Work instructions:
Search the records for the string "panel", and show each line where it appears.

Exercise data:
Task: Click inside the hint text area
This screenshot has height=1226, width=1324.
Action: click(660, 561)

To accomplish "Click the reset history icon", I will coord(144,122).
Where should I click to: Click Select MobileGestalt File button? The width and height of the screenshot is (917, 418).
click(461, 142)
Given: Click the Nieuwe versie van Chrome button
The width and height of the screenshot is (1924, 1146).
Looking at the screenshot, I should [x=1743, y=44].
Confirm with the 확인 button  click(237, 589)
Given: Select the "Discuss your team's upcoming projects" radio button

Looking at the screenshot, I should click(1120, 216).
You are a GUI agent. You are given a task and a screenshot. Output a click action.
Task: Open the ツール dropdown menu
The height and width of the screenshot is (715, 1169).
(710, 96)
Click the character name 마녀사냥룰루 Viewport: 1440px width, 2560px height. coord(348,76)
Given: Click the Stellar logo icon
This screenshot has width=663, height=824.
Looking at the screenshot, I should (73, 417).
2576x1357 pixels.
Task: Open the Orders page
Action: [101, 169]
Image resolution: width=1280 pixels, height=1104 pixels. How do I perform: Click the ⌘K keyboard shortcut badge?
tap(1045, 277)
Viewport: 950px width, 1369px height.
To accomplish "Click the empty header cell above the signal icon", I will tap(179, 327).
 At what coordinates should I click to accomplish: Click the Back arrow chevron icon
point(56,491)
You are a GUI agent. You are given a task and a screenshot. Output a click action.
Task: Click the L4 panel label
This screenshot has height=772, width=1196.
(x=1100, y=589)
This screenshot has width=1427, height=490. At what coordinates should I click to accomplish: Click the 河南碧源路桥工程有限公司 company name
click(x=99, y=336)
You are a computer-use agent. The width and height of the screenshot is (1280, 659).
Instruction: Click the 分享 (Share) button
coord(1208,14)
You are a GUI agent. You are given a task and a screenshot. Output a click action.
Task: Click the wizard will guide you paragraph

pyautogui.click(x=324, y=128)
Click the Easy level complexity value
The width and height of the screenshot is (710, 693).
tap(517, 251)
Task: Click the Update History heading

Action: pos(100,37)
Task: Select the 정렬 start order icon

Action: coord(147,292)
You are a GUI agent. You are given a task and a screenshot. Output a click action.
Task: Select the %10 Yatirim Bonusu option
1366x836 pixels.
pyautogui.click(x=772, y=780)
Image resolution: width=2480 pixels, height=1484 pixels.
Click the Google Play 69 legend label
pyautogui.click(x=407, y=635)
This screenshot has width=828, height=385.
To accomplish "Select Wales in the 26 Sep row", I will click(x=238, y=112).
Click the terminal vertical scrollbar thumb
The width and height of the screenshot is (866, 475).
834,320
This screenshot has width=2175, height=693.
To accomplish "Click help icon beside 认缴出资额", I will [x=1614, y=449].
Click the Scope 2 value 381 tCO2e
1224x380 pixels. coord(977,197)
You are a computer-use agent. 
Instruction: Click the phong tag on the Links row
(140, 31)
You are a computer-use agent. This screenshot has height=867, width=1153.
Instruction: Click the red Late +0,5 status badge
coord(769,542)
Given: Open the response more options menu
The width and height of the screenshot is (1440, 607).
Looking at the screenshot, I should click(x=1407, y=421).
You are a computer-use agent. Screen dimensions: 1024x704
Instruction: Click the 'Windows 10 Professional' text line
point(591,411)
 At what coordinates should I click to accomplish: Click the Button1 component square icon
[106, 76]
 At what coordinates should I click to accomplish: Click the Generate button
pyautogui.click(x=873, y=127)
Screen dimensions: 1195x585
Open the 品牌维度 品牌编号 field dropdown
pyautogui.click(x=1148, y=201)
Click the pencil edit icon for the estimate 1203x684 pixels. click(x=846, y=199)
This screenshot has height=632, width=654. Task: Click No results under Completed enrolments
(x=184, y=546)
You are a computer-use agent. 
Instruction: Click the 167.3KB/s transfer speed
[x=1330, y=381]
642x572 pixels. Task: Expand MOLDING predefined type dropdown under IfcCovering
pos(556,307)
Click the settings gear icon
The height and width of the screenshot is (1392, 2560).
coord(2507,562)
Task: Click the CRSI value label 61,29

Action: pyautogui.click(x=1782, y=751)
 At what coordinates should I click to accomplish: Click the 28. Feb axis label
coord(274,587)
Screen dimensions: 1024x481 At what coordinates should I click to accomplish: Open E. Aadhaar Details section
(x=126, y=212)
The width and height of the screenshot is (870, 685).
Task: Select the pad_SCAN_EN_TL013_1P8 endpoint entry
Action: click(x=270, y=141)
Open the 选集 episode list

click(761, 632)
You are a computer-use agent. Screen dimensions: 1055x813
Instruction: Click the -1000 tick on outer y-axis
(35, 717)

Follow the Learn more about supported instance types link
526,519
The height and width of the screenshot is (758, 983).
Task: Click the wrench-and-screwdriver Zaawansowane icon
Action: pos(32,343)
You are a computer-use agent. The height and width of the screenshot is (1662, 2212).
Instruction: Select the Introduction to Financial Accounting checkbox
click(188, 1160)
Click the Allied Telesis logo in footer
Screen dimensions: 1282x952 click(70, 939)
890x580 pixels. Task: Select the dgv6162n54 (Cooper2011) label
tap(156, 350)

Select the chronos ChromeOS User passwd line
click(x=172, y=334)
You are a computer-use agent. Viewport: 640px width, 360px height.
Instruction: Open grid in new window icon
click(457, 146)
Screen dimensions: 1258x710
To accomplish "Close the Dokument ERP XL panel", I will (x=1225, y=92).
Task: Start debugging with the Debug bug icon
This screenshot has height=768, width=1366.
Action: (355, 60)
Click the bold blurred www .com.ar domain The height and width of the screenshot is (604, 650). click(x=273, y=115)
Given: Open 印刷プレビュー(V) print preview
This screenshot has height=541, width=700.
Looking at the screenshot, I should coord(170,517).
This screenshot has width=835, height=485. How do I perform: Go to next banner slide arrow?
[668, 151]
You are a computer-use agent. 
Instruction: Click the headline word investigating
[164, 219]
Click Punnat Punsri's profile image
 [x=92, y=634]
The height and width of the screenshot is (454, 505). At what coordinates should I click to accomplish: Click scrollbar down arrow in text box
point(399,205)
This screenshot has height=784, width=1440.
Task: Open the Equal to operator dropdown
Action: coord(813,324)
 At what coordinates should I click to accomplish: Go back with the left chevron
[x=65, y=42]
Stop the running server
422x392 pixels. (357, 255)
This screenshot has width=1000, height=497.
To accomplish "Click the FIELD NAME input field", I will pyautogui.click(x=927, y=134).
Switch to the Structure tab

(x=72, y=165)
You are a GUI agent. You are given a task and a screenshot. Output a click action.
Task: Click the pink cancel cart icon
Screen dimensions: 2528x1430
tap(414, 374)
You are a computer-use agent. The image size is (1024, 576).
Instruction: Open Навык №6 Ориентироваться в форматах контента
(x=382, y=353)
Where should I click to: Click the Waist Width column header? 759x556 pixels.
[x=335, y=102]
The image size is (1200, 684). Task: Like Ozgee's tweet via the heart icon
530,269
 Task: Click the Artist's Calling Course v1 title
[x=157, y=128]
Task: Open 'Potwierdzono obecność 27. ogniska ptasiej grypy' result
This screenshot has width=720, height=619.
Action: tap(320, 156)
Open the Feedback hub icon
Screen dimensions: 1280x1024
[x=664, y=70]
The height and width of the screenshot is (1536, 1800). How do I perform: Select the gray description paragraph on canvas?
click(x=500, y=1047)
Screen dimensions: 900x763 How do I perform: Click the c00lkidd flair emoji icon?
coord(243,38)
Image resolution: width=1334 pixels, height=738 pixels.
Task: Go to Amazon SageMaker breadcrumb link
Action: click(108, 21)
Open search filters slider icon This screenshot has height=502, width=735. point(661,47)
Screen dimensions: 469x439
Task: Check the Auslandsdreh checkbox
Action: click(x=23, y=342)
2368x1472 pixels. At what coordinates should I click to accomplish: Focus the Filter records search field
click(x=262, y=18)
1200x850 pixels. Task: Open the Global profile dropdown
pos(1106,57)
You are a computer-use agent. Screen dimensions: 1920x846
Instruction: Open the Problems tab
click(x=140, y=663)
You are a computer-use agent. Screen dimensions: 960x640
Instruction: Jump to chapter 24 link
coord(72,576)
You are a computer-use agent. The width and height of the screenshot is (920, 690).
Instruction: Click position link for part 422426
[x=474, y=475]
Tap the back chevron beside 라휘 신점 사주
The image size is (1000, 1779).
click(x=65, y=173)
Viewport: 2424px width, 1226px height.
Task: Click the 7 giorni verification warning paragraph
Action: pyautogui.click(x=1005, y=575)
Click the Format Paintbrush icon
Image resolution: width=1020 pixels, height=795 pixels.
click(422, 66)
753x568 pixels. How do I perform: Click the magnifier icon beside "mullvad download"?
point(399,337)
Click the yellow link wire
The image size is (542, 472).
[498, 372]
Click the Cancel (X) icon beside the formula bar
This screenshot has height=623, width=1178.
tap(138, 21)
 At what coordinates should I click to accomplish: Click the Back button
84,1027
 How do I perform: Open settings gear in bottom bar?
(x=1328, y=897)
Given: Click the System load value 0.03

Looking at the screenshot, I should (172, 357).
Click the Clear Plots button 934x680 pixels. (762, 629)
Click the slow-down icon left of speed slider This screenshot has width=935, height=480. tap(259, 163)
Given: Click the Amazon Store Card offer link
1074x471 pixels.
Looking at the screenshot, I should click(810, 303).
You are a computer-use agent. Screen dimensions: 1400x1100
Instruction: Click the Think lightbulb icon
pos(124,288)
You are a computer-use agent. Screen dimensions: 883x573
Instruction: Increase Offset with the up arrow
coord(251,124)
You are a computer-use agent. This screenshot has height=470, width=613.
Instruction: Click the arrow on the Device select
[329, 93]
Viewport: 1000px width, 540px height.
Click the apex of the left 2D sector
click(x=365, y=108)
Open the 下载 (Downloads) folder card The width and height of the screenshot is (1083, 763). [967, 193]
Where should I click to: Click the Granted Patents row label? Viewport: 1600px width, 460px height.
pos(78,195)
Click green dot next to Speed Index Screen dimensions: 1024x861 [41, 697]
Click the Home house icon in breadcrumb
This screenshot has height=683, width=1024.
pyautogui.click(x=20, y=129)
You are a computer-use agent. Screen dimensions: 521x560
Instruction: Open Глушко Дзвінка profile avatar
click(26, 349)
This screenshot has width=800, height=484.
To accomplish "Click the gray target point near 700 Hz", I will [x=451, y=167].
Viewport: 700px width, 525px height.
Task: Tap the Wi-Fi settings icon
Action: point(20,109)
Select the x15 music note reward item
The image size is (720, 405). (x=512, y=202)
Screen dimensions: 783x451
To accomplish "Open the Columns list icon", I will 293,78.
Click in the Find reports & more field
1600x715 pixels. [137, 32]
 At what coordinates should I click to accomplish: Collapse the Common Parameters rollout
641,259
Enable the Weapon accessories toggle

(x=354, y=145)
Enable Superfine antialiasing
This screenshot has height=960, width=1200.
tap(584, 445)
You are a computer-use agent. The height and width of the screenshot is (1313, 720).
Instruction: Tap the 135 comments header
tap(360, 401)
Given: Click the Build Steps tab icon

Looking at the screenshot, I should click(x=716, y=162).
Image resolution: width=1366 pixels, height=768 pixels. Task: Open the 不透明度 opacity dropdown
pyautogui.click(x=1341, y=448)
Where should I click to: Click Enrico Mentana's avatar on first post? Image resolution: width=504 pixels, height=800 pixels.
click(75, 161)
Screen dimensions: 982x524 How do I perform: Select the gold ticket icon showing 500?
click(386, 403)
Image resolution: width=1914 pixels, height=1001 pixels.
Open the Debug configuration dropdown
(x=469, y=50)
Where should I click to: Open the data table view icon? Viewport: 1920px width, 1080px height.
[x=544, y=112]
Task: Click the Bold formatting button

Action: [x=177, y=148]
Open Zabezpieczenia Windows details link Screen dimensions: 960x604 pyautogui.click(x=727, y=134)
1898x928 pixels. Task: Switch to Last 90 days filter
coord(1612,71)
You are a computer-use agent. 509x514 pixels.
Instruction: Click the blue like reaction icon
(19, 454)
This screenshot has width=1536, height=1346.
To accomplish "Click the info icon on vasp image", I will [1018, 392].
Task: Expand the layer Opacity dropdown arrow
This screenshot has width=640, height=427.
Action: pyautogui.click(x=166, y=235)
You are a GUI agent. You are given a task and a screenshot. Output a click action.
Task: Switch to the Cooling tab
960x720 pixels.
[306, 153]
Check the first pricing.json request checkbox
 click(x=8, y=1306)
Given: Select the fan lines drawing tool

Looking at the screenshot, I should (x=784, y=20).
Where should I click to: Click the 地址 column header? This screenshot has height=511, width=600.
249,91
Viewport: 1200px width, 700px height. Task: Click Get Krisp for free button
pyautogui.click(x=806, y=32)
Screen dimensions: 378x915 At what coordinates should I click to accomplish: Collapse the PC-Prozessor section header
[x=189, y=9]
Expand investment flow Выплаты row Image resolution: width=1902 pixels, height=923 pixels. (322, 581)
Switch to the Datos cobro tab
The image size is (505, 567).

Reply to the task:
Task: Click the L4 panel label
To accomplish "Close the Dokument ERP XL panel", I will (x=1225, y=92).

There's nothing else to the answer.